The demanding of a holistic view for the engines in the fuel direct precooled family was clarified. A unified cycle model was proposed so as to provide a consistent thread of insight for the engine family. The model indicates that the engines in the fuel direct precooled family are not collections of different cycles, but essentially the same cycle operating under different conditions. Theoretical analysis of the unified cycle was carried out to make clear the dependencies of the engine performance parameters. Numerical model was developed also to take into account the actual conditions including the real fluid properties, the mass addition effects, etc. Performance evaluation and optimization based on the numerical model were completed for three typical cycles under the flight condition of Mach 5.0 with the dynamic pressure q0 = 45 kPa. The results show that the PC-RT cycle possesses superiority on both the geometry and performance sides among the cycles evaluated.

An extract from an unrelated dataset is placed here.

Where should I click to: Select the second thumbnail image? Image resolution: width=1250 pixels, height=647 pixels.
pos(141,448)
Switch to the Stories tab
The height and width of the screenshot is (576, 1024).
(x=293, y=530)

The selection of precooling temperature is a tradeoff between the specific thrust and the specific impulse. Compared to the conventional ramjet engine, the precooled cycles have the potential to provide both high specific thrust and high specific impulse.

Suggested Citation

  • Yu, Xuanfei & Pan, Xin & Zheng, Jialin & Wang, Cong & Yu, Daren, 2017. "Thermodynamic spectrum of direct precooled airbreathing propulsion," Energy, Elsevier, vol. 135(C), pages 777-787.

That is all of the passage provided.